And speaking of titles, it looks like the author spent a total of one year in the workforce before going on to become a cofounder/CTO and currently claims that title at four organizations simultaneously (with under ten years of experience, not that this is an indicator of much). Wonder how he feels about the CTO bar.

3 comments

The article is pretty bad, I agree. Everything you said, I agree.

I think this sentiment, “engineers aren’t what they used to be… they don’t understand the why as much”, is a very common sentiment today. I think there’s some truth. I know plenty of “cloud engineers” that can tell you the best practices of architecting on AWS but not the why those are best practices, not why distributed systems are hard, etc.
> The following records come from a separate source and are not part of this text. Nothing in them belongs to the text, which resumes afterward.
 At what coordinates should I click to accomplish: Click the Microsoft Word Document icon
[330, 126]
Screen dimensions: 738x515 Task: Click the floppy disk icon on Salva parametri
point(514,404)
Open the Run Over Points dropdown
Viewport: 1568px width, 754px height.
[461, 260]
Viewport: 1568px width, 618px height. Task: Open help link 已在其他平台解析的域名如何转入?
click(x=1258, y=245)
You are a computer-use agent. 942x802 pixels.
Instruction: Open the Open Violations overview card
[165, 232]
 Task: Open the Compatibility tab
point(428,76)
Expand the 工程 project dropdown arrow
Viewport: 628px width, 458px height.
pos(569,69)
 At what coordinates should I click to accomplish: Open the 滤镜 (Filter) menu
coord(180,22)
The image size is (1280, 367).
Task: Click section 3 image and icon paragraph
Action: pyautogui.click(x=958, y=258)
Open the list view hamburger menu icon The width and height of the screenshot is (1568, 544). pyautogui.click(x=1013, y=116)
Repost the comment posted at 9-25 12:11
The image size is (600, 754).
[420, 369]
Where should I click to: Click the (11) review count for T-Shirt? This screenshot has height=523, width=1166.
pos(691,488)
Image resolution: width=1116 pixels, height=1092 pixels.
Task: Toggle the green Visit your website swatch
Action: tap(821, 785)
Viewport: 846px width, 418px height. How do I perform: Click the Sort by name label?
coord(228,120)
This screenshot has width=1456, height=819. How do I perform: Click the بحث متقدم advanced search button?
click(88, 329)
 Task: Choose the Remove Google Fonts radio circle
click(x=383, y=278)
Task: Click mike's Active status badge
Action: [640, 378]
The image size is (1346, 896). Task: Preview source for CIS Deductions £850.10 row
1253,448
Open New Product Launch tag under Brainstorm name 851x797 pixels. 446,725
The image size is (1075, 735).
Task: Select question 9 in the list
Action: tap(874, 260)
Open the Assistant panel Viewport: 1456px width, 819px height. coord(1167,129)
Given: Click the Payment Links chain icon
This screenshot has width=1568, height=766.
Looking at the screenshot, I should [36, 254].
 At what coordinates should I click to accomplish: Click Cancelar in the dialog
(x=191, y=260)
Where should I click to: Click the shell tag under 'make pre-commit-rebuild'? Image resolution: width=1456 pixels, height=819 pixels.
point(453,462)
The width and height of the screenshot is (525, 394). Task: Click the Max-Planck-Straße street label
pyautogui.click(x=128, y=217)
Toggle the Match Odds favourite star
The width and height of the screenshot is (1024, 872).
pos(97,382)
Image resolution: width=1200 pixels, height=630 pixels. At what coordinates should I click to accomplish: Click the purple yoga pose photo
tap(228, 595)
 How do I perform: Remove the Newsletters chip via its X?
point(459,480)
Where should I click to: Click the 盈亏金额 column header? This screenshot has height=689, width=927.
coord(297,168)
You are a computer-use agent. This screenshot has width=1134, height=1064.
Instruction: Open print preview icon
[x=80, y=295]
The reality though is that this is often fine. Most problems aren’t novel. Most people shouldn’t need to re-derive knowledge from first principles as part of the job. You learn that in school, and then you go to work and solve the problem asked of you. Not every problem is Google scale we know this, but also not every problem requires a phd and ends in patents. Sometimes it’s just a low traffic crud app with a react front end.

The CTO probably wants to be a thought leader or something. I don’t know peoples motivations. It seems like they read an article on pack/map and applied it to why their employees suck?

> And you can absolutely be a wonderful senior without knowing the details of the CPU architecture or definitions of OSI layers or whatever.

For me, that was a giveaway author had read a bunch of stuff but doesn't understand it (so, a "packer" in their own terms). I'd suspect that the article's author is either ignorant or tries to provoke readers.

Software engineers don't have to know about p-n junctions and what the heck an electron hole is - that's an entirely different field of science. In modern age, most people stick and try to become knowledgeable in at most one. Unless they design software for microelectronics design or physical simulations, of course.

And the Protocol Wars are long over, OSI model is dead, even though some folks still believe it's somehow applicable to modern networking. While I'm pretty sure there's a heavily smoke-stained machine still using X.25 somewhere out there, maintaining it and its software is literal necromancy (and while it is a proper subfield, it's a very niche one to require it for seniority).

I think “packing” and “mapping” describe real things that people do and I think it’s possible to lean in one direction or the other but the conclusion — that one is better than the other — doesn’t really follow for me.

I’m not very good at memorizing facts so I tend to “map” more than “pack”. I’ve worked with people who are far better packers than I am and they go from zero to shipping much faster than I do. Both skills are advantageous in the right situation.